Он втянул шею, собрав на ней несколько дополнительных подбородков.
— После прошлого раза багажник в машине не могу проветрить.
— Тут Дженнифер со своей обезьяной — не хочу с ними говорить.
— Ну да, жизнь штука непростая.
— Могу ляпнуть что-нибудь не то. Ну, например, какие-нибудь факты о любовных приключениях кое-кого из моих уважаемых коллег.
Он злобно сощурился:
— Ты ведь обещал мне, твою мать!
— Тогда не будь придурком.
— Сам ты… — Пожевал губами, потом вздохнул: — Ладно. Но то, что случится потом, — это только твоя вина.
Хитрюга Дейв повернулся, протопал но подъездной дороге и остановился напротив Дженнифер. Он был достаточно крупным парнем, чтобы перекрыть ей обзор.
Я схватил доктора Макдональд за руку, оттащил в сторону и помог перебраться через невысокую живую изгородь в соседний сад. А Хитрюга Дейв приступил к исполнению своей роли.
В холодном ночном воздухе забубнил его голос:
— Ну, ну, ну, просто не верю своим глазам — если это не Дженнифер Прентис, то как они еще не упали в мой левый ботинок?
— Я хочу поговорить с детективом-констеблем Хендерсоном.
— Да что ты? Немного запоздала, чтобы обосрать ему семейную жизнь — корабль уже пошел ко дну. Между прочим, если ты не против сделать мне небольшую пробоину, я не скажу «нет». У тебя или у меня?
Я промчался по соседской лужайке, выскочил на обочину. Доктор Макдональд как приклеенная неслась за мной.
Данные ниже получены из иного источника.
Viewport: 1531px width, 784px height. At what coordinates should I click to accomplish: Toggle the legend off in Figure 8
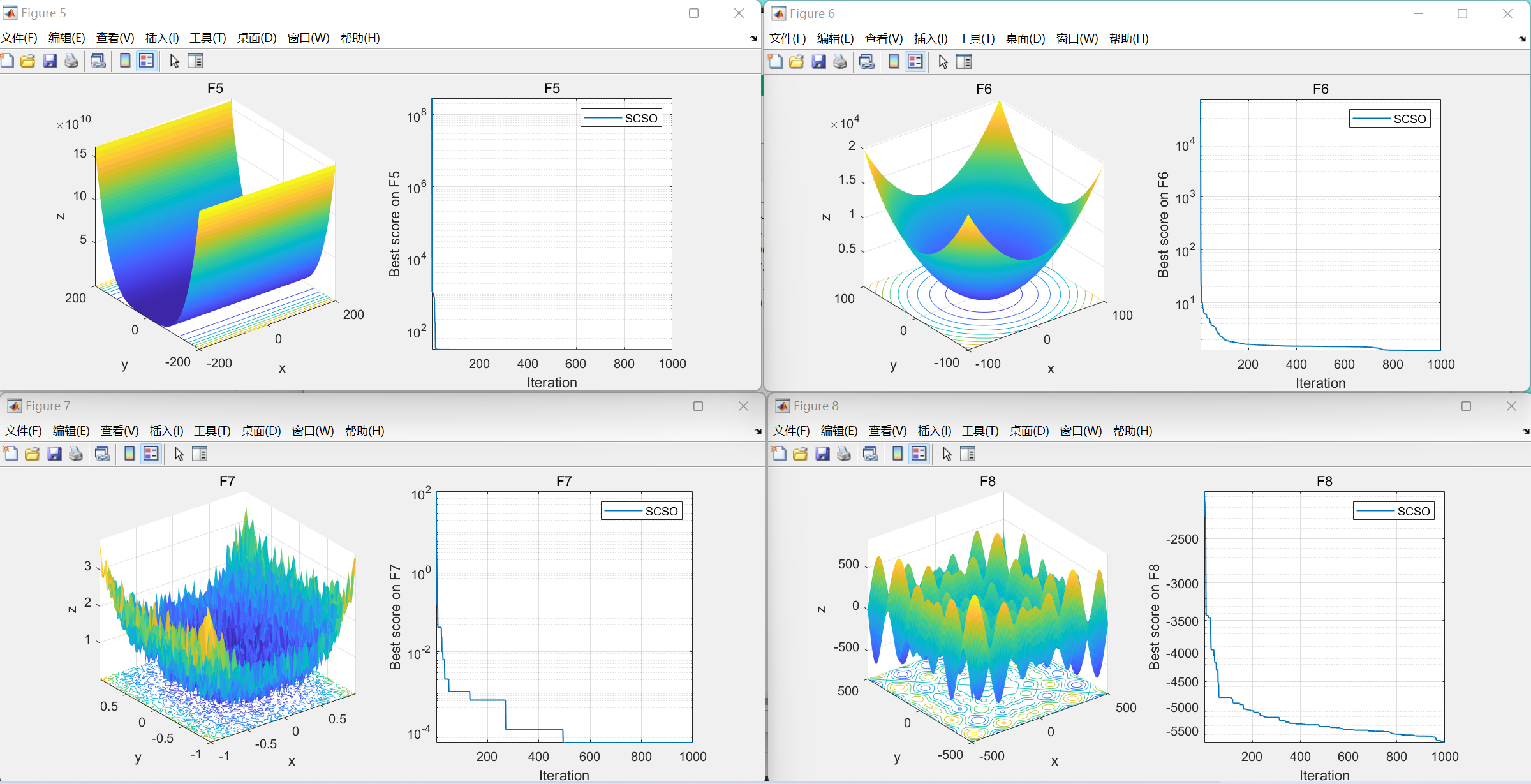pyautogui.click(x=919, y=454)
Голос Хитрюги Дейва приобрел некую напевность:
— Ай-яй-яй, а это кто? Неужели это сам Маленький Волосатик Фрэнк Макензи? Два привода за пьяную езду, шесть месяцев за незаконную прослушку телефона. Неудивительно, что все газеты тобой брезгуют с тех пор, как тебя пинком под зад выгнали из «Всемирных новостей». Переведен в мальчики на побегушках с камерой? Так, что ли?
— Я просто делаю свою работу…
Еще пара ступеней, мы выскочили на улицу, сквозь ряд припаркованных машин, — ив наш проржавевший «рено». Завелся с первого раза. Как будто мне, для разнообразия, удача поперла.
— Уважаемые покупатели, торговый центр закрывается через десять минут. Просим вас завершить покупки и желаем вам отличного вечера, приходите к нам снова.
Мимо прошмыгнула маленькая старушка, таща за собой сумку на колесиках — из нее торчала голова крошечного белого терьера. Старушечья палка с резиновым наконечником — тук, тук — тукала по полированному мраморному полу.
Доктор Макдональд стояла посредине торгового центра «Темплерз Вэйл», уставившись на громадную стеклянную стену, нависавшую над атриумом. Снаружи мерцали огни моста Колдервел, еще дальше вздымалась громадина Блэкволл-хилл. Кингсмит уменьшился до цепочки ярких мигающих точек, вроде гирлянды к Рождеству.
В темноте даже Кингсмит выглядел не очень плохо.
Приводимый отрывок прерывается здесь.